⟨
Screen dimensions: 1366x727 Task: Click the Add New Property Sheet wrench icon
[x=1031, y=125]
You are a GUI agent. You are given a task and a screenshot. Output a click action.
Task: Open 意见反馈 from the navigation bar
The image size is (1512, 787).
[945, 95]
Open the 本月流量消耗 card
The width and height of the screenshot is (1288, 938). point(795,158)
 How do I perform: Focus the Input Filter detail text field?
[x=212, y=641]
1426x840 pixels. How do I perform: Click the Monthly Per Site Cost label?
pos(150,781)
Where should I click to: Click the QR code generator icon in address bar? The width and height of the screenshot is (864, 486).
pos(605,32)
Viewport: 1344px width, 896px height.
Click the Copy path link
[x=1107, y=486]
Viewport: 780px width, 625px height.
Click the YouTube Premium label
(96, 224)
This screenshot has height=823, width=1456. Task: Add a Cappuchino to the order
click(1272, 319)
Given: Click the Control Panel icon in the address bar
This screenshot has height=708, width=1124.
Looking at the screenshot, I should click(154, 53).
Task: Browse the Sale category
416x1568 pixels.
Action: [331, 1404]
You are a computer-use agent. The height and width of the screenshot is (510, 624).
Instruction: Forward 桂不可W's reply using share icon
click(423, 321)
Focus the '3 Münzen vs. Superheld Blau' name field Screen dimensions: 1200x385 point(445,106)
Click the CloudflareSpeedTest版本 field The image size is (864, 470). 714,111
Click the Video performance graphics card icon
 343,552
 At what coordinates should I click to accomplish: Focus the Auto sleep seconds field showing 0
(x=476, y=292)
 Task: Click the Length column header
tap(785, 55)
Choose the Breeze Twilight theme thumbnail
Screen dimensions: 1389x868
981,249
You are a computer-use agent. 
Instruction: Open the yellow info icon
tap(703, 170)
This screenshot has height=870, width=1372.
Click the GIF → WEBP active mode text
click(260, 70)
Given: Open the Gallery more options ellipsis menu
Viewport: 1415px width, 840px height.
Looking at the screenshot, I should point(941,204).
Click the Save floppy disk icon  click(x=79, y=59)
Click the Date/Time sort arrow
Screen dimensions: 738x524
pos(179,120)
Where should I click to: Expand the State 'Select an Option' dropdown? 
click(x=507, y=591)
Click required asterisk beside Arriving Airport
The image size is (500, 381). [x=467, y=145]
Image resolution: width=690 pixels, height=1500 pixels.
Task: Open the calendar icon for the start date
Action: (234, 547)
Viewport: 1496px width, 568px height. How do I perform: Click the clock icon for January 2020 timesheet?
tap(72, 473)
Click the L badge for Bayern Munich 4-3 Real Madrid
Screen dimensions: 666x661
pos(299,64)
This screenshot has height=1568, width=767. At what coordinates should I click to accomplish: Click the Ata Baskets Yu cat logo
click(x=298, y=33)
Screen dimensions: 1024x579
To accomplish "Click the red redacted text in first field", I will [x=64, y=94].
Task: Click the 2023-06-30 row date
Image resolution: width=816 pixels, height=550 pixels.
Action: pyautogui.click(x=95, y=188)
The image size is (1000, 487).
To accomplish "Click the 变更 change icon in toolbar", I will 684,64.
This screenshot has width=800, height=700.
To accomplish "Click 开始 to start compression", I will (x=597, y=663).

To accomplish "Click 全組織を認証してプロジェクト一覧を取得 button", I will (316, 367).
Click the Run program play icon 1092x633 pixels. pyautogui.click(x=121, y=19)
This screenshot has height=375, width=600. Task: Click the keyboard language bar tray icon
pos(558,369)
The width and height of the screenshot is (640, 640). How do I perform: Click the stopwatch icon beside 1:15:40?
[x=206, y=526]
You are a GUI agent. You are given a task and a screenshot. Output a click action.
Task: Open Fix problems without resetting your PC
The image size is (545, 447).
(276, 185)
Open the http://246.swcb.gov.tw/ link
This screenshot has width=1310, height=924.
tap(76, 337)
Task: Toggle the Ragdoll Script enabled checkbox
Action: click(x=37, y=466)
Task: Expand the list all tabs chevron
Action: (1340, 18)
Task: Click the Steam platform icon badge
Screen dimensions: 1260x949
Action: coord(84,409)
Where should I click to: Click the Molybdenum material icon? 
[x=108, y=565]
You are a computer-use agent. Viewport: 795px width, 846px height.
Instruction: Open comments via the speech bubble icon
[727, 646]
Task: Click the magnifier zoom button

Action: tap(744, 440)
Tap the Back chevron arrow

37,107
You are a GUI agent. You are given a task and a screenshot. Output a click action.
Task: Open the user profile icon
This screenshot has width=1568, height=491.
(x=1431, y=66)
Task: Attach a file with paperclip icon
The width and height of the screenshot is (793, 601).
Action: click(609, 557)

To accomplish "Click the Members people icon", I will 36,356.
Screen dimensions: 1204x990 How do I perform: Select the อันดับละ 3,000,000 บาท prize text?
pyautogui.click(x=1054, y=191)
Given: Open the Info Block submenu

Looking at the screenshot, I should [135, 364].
⟩
What is being asked ▸ Transcribe the items above word for word, starting at the very first line and ending at the line containing "pos(179,120)", with that line included.

Response to the task ▸
Screen dimensions: 1366x727 Task: Click the Add New Property Sheet wrench icon
[x=1031, y=125]
You are a GUI agent. You are given a task and a screenshot. Output a click action.
Task: Open 意见反馈 from the navigation bar
The image size is (1512, 787).
[945, 95]
Open the 本月流量消耗 card
The width and height of the screenshot is (1288, 938). point(795,158)
 How do I perform: Focus the Input Filter detail text field?
[x=212, y=641]
1426x840 pixels. How do I perform: Click the Monthly Per Site Cost label?
pos(150,781)
Where should I click to: Click the QR code generator icon in address bar? The width and height of the screenshot is (864, 486).
pos(605,32)
Viewport: 1344px width, 896px height.
Click the Copy path link
[x=1107, y=486]
Viewport: 780px width, 625px height.
Click the YouTube Premium label
(96, 224)
This screenshot has height=823, width=1456. Task: Add a Cappuchino to the order
click(1272, 319)
Given: Click the Control Panel icon in the address bar
This screenshot has height=708, width=1124.
Looking at the screenshot, I should click(154, 53).
Task: Browse the Sale category
416x1568 pixels.
Action: [331, 1404]
You are a computer-use agent. The height and width of the screenshot is (510, 624).
Instruction: Forward 桂不可W's reply using share icon
click(423, 321)
Focus the '3 Münzen vs. Superheld Blau' name field Screen dimensions: 1200x385 point(445,106)
Click the CloudflareSpeedTest版本 field The image size is (864, 470). 714,111
Click the Video performance graphics card icon
 343,552
 At what coordinates should I click to accomplish: Focus the Auto sleep seconds field showing 0
(x=476, y=292)
 Task: Click the Length column header
tap(785, 55)
Choose the Breeze Twilight theme thumbnail
Screen dimensions: 1389x868
981,249
You are a computer-use agent. 
Instruction: Open the yellow info icon
tap(703, 170)
This screenshot has height=870, width=1372.
Click the GIF → WEBP active mode text
click(260, 70)
Given: Open the Gallery more options ellipsis menu
Viewport: 1415px width, 840px height.
Looking at the screenshot, I should point(941,204).
Click the Save floppy disk icon  click(x=79, y=59)
Click the Date/Time sort arrow
Screen dimensions: 738x524
pos(179,120)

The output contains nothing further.